Closed tezz-us closed 8 months ago
Thank you for the feedback "Provide constructive feedback on any issues with file and/or code organization."
"However it is also possible to print it here to make it easier to understand their dataset and variables"
You can refer to the README.md file as it looks clumsy to explain variable in the proposal. As mentioned about "what does tconst" it is nothing but a unique idendtifier of the title "simple_title" it means the title in lowercase, with punctuation removed, for easier filtering and grouping .

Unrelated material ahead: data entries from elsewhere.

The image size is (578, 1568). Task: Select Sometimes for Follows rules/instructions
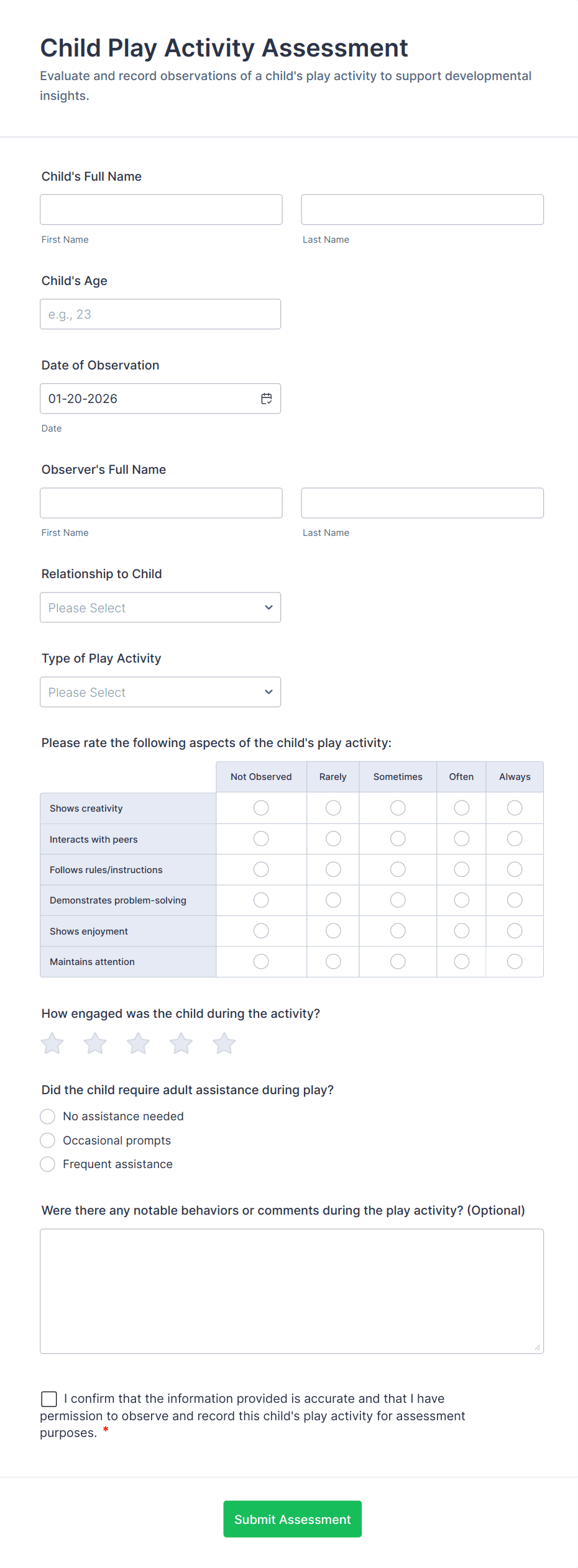tap(397, 869)
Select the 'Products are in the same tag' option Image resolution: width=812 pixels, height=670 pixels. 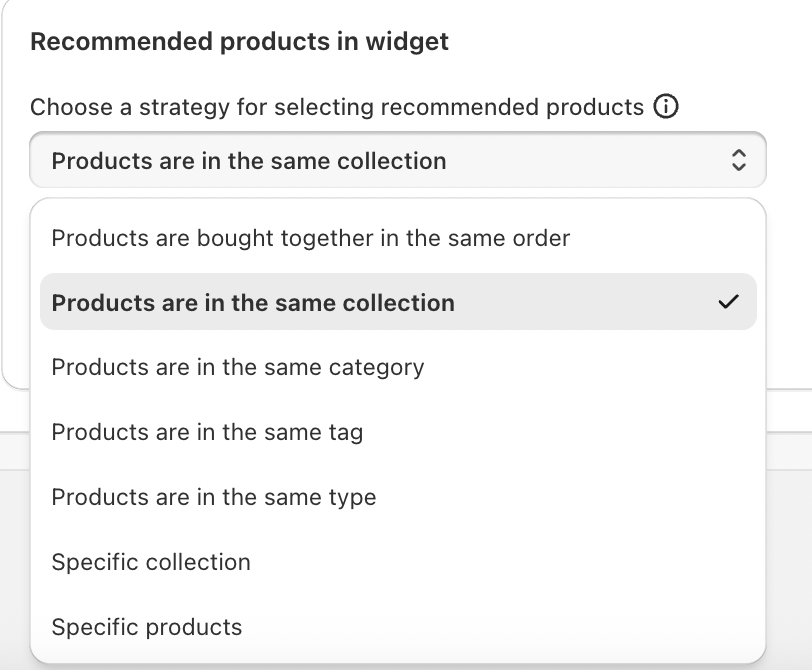pos(207,432)
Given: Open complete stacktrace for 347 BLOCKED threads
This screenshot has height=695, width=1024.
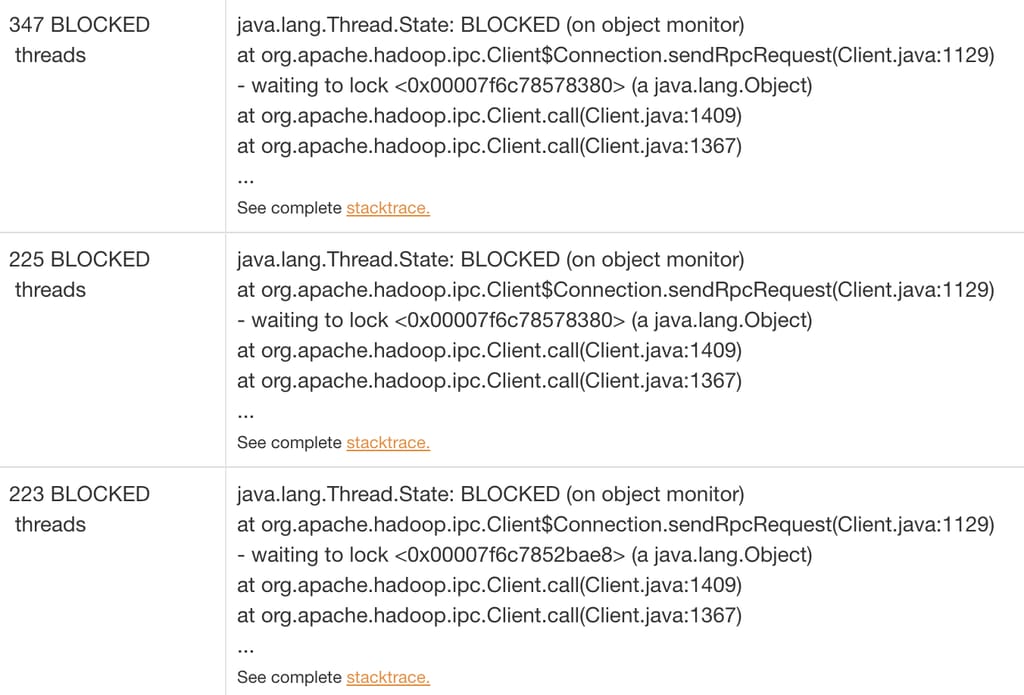Looking at the screenshot, I should pos(388,208).
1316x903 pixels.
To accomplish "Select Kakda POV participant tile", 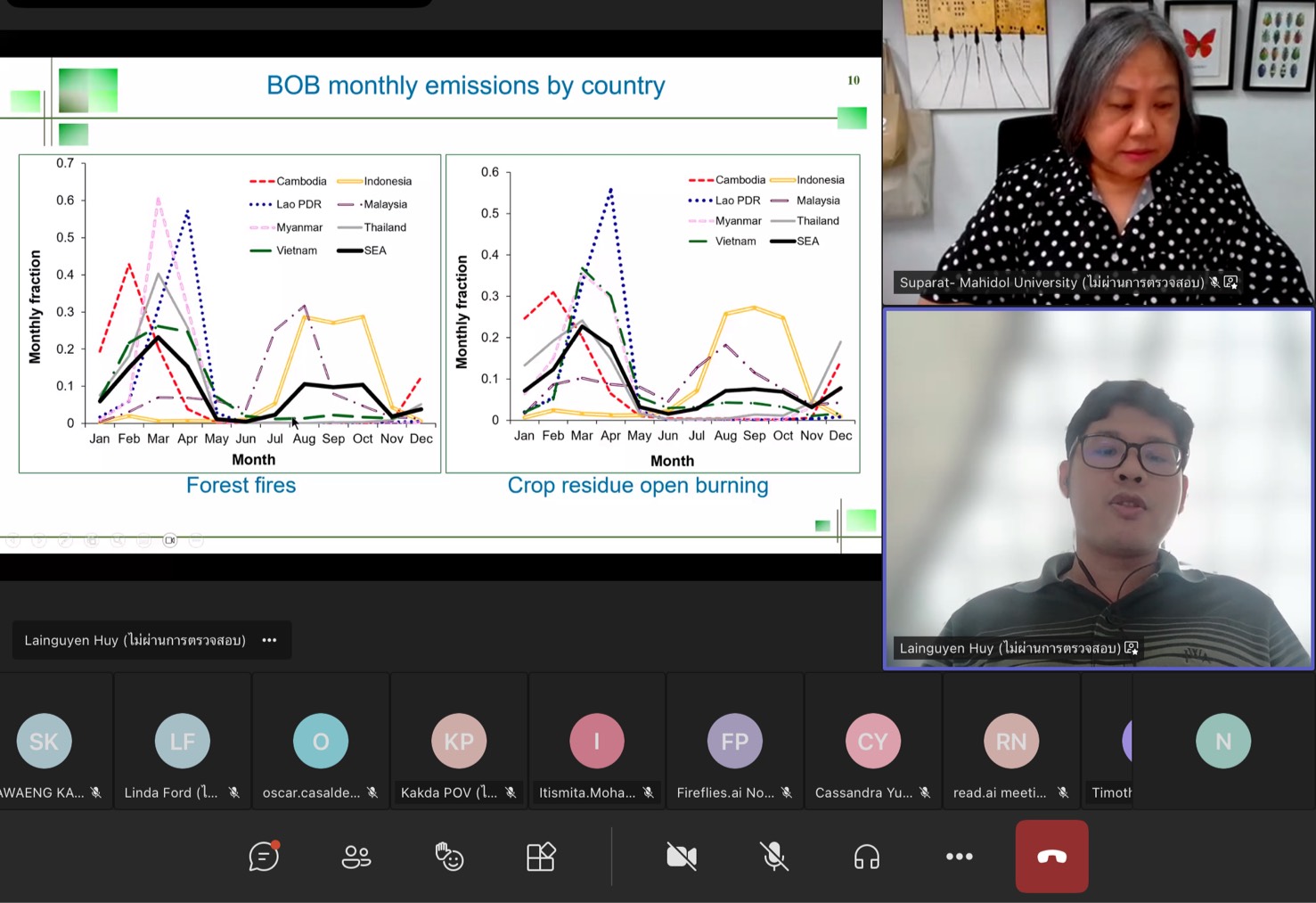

We appreciate you taking the time to look over our project proposal and for your informative and helpful criticism. We greatly appreciate your recommendations for determining the influence of external variables. We have done all the necessary things and updated our proposal and any extra information required will be taken using IMDb's API.
Thank You
Best Regards Seasons-Screenings
The following is the peer review of the project proposal by [name of team completing peer review]. The team members that participated in this review are
Ayesha Khatun - @ayeshakhatunsujana
Alyssa Nether - @rlyalyther
Akash Srinivasan - @AkashSrinivasan12
Tejas Bhawari - @tezz-us
Gabriel Geffen - @gabegef
Describe the goal of the project. Utilizing the Holiday Movies dataset and the IMDB API, Season's Screenings aim is to analyze trends in features of popular movies and ultimately search for correlations between movie that performed well and had high earnings. The first goal will be to filter movies with the highest ratings (top 50th percentile) and see how the genre popularity, movie duration and title length has changed over time. After this, they will use the aforementioned movie features, as well as production year and ratings, to estimate the box office performance of a movie.
Describe the data used or collected. The Holiday Movies dataset explores films related to various holiday types, spanning genres, average rating, years, and runtime. It examines popularity, genre distribution, and temporal trends, offering insights into the evolution of holiday movies evolving in terms of genres, duration and audience reception.
Describe how the research question will be answered, e.g. what approaches / methods will be used. First they will create a few new columns that include calculating the length of each movie title by their character count, categorizing each move based on which quartile their movie rating lies in, and the number of genres per each movie. Following this, the authors state that they will remove rows that contain missing data or outliers. For their specific trend analysis, it is somewhat unclear how they plan on performing these analyses, but it seems like they will make four plots or analyses to determine the most common genre among holiday movies, the preferred movie length of the more popular movies, the length of movie title and their ratings, and the change in average movie ratings over time.they will be doing 5 different comparisons between earnings and the rest of the variables (time, genre, duration, title length, rating and release year). all comparisons will be seeing if changing variables will lead to higher earnings.
Is there anything that is unclear from the proposal? Neglected to include a common project introduction in the application's description. Could you perhaps explain why they selected this dataset? The question's response can be more precise. To help with the objective and intention of the project, they should include an introduction and discussion for each question. Which algorithms, such as regression, are absent from the question's Analysis section?
Provide constructive feedback on how the team might be able to improve their project. To enhance this project including more data set with IMDb’s rating and financial reports would definitely add on to the visual representations.Building graphs considering ‘Holiday’ column which basically has a constant value ’True’ won’t affect the visualization much rather than considering the following column. Adding external data of how external factors such as economic conditions, cultural trends, or competitor releases influence the performance of holiday movies. Incorporating external variables can enrich the analysis and provide a broader context and also the audience based on demographics, preferences, or viewing behaviors to identify niche markets or target audiences for holiday movies.The dataset description seems to focus on how this dataset discusses holidays and has an overall theme of "holiday season". However, in reading through the analysis, it seems like this doesn't have anything to do with their objectives and questions. It might be good to add a sentence to keep the overall format consistent.
What aspect of this project are you most interested in and would like to see highlighted in the presentation. 1.To see what direction the holiday movie genres are progressing towards 2.interested to see if the length of movie title actually has an impact during analysis
Provide constructive feedback on any issues with file and/or code organization. The holiday_movies.csv file was loaded into the proposal.qmd file, however it is also possible to print it here to make it easier to understand their dataset and variables. If the data cleansing portion's code is published on github, they can add it.In addition, there are some columns and variables that are not intuitively understood. After displaying the head of the data, there should be some description of why the there is a title and simple title column, or what "tconst" actually means.
(Optional) Any further comments or feedback?